Em artigo publicado nesta segunda-feira (20) em sua newsletter no Substack, Krugman sustenta que o sistema brasileiro de pagamentos instantâneos representa um avanço tecnológico que passou a incomodar interesses econômicos americanos, especialmente empresas de cartões e setores ligados ao mercado de criptomoedas.
Para o economista, o Pix consolidou-se como um modelo eficiente de infraestrutura pública de pagamentos, oferecendo transações instantâneas, de baixo custo e amplamente utilizadas pela população brasileira. Segundo ele, a popularização do sistema demonstra que soluções desenvolvidas por bancos centrais podem competir com sucesso contra plataformas privadas.
Krugman argumenta que a ofensiva do governo Trump extrapola a questão comercial e reflete uma disputa mais ampla sobre o papel do Estado na inovação financeira. Na avaliação do Nobel, a resistência americana à expansão de moedas digitais emitidas por bancos centrais está ligada à pressão de grupos econômicos que poderiam perder espaço com sistemas públicos mais eficientes.
“A administração Trump declarou guerra ao futuro — e uma coisa que sabemos sobre Trump é que ele nunca admite quando suas guerras por escolha fracassam.”
O economista também afirma que o Brasil dificilmente representa uma ameaça à posição internacional do dólar, mas avalia que experiências como o Pix podem servir de referência para outros países que estudam desenvolver moedas digitais oficiais.
Ao comparar o caso brasileiro com a experiência de El Salvador na adoção do Bitcoin, Krugman afirma que o Pix alcançou ampla aceitação popular, enquanto o projeto baseado na criptomoeda não conseguiu se consolidar como meio de pagamento cotidiano.

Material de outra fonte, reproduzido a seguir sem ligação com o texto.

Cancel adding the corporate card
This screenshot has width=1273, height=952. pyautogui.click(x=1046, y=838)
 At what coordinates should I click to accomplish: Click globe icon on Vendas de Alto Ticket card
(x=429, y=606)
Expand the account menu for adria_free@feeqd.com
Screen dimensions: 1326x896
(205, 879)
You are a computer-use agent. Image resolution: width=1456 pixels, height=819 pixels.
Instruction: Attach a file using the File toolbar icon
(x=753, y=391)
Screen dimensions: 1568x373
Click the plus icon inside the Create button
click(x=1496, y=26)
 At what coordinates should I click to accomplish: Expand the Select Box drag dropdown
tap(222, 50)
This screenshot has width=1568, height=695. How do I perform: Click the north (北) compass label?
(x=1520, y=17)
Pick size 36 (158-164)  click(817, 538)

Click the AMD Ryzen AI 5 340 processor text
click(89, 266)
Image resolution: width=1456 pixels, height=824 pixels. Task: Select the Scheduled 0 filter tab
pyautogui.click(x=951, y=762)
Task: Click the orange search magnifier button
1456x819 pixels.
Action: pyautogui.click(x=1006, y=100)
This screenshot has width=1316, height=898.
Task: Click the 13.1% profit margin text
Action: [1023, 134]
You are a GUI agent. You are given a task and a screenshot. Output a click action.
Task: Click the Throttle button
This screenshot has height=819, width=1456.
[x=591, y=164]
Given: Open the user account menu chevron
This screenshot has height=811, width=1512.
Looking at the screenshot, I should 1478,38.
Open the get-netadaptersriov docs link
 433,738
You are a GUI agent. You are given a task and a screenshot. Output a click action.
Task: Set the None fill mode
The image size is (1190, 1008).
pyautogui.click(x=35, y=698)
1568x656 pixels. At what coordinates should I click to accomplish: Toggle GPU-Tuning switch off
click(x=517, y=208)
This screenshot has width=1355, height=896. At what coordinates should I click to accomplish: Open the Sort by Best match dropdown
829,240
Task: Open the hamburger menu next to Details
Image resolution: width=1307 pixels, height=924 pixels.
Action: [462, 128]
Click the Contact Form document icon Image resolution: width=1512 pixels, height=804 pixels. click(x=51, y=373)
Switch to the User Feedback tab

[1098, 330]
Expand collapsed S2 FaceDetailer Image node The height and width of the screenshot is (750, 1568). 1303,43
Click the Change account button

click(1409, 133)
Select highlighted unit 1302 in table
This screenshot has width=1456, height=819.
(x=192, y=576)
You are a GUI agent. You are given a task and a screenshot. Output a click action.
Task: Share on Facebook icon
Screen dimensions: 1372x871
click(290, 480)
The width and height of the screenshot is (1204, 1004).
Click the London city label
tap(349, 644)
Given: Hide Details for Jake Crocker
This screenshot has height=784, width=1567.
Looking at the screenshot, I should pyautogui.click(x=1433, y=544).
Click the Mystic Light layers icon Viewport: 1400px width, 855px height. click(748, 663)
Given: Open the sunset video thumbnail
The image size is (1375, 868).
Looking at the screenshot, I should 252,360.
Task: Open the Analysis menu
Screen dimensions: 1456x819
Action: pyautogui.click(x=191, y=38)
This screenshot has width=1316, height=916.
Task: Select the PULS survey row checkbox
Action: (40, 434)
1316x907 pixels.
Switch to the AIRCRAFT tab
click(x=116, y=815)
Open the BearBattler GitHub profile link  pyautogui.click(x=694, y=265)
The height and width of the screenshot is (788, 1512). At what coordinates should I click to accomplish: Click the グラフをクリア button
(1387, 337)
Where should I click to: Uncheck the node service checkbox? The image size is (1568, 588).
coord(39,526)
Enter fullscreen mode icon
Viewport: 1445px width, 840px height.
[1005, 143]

Na parte final do artigo, o economista avalia que as tarifas impostas pelos Estados Unidos tendem a produzir efeitos econômicos limitados e podem, inclusive, fortalecer politicamente o presidente Luiz Inácio Lula da Silva. Segundo ele, o próprio governo americano enfrenta restrições para ampliar as medidas devido ao risco de elevar os preços de produtos importados pelos consumidores dos Estados Unidos, como café, suco de laranja e carne bovina.
Paul Krugman conclui que a disputa em torno do Pix representa mais do que uma divergência comercial. Para ele, trata-se de um embate entre diferentes modelos de inovação tecnológica e de organização dos sistemas financeiros, no qual o Brasil passou a ocupar posição de destaque internacional.